Intelligent Systems – Project 3: Reinforcement Learning

(Thanks to John DeNero and Dan Klein!)

Deadline: Monday, November 17th, 2025
- Before class for 001
- End of the day for D01
Note: Please review the “What to Submit” section before submitting.

Pacman seeks reward.
Should he eat or should he run?
When in doubt, Q-learn.

Introduction

In this project, you will implement Q-learning. You will test your agents first on Gridworld (from class), then apply them to a simulated robot controller (Crawler) and Pacman.

You can download the code from Canvas. The code for this project contains the following files.

Files you will edit

qlearningAgents.py – Q-learning agents for Gridworld, Crawler, and Pacman.
analysis.py – A file to put your answers to questions given in the project.

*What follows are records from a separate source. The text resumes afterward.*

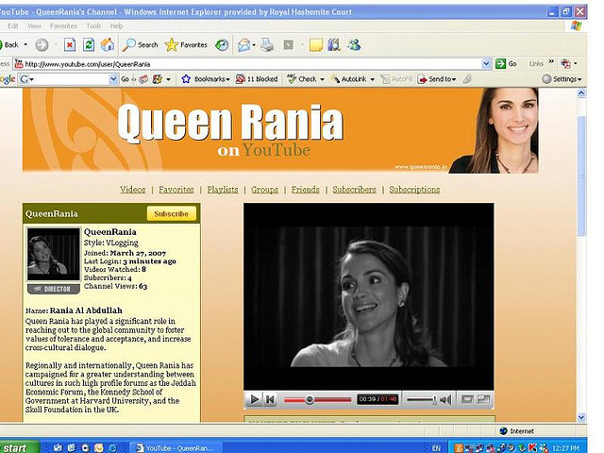Open the Tools menu
Viewport: 604px width, 453px height.
click(x=92, y=25)
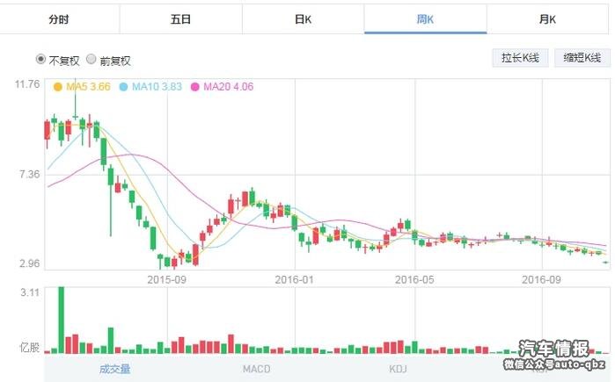Switch to the 分时 tab
The image size is (615, 382).
(59, 18)
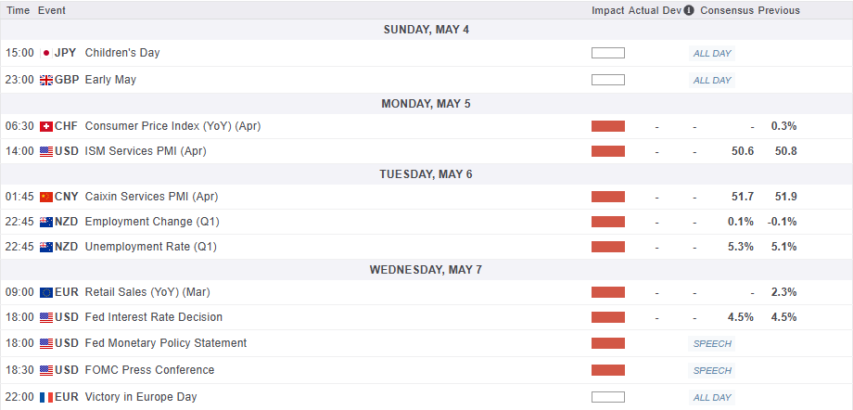Viewport: 853px width, 410px height.
Task: Click the SPEECH tag for FOMC Press Conference
Action: point(712,370)
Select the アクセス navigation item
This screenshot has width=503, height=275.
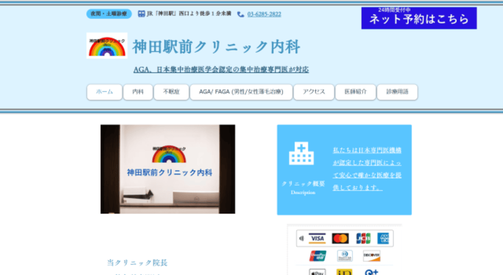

Files you should read but NOT edit

valueIterationAgents.py – A value iteration agent for solving known MDPs.
mdp.py – Defines methods on general MDPs.
learningAgents.py – Defines the base classes ValueEstimationAgent and QLearningAgent.
util.py – Utilities, including util.Counter, which is particularly useful for Q-learners.
gridworld.py – The Gridworld implementation.
featureExtractors.py – Feature extractors for ((\text{state}, \text{action})) pairs, used for approximate Q-learning.

Files you can ignore

environment.py – Abstract class for general reinforcement learning environments (used by gridworld.py).
graphicsGridworldDisplay.py – Gridworld graphical display.
graphicsUtils.py – Graphics utilities.
textGridworldDisplay.py – Text interface for Gridworld.
crawler.py – The crawler code and test harness (run but do not edit).
graphicsCrawlerDisplay.py – GUI for the crawler robot.

Evaluation

Your code will be autograded for technical correctness.

Please do not change the names of any provided functions or classes within the code, or you will break the autograder. If your code works correctly on one or two of the provided examples but doesn’t get full credit from the autograder, you most likely have a subtle bug that breaks one of our more thorough test cases.

You may need to debug by reasoning about your code and constructing your own small examples. If you suspect an autograder bug, contact the staff.

Academic Integrity

We will be checking your code against other submissions in the class for logical redundancy. If you copy someone else’s code and submit it with minor changes, we will know.

Please submit your own work only; otherwise we may pursue the strongest available consequences.

Getting Help

If you find yourself stuck:

Use office hours, section, and Piazza.
If you can’t make the scheduled office hours, let the staff know.

We want these projects to be rewarding and instructional, not frustrating.

Q-Learning

Question 1: Q-learning (15 points)

You will write a Q-learning agent that learns by trial and error from interactions with the environment through its

[ \text{update}(s,a,s’,r) ]

method.

A stub of a Q-learner is provided in QLearningAgent in qlearningAgents.py, and you can select it with -a q.

You must implement:

update
getValue
getQValue
getPolicy

Notes:

In getPolicy, break ties randomly (e.g. using random.choice).
Unseen actions start with Q-value (0). If all seen actions have negative Q-values, an unseen action may be optimal.
In getValue and getPolicy, access Q-values only via getQValue.

To observe learning:

python gridworld.py -a q -k 5 -m

The -k flag controls the number of training episodes. You can disable noise with --noise 0.0 while debugging.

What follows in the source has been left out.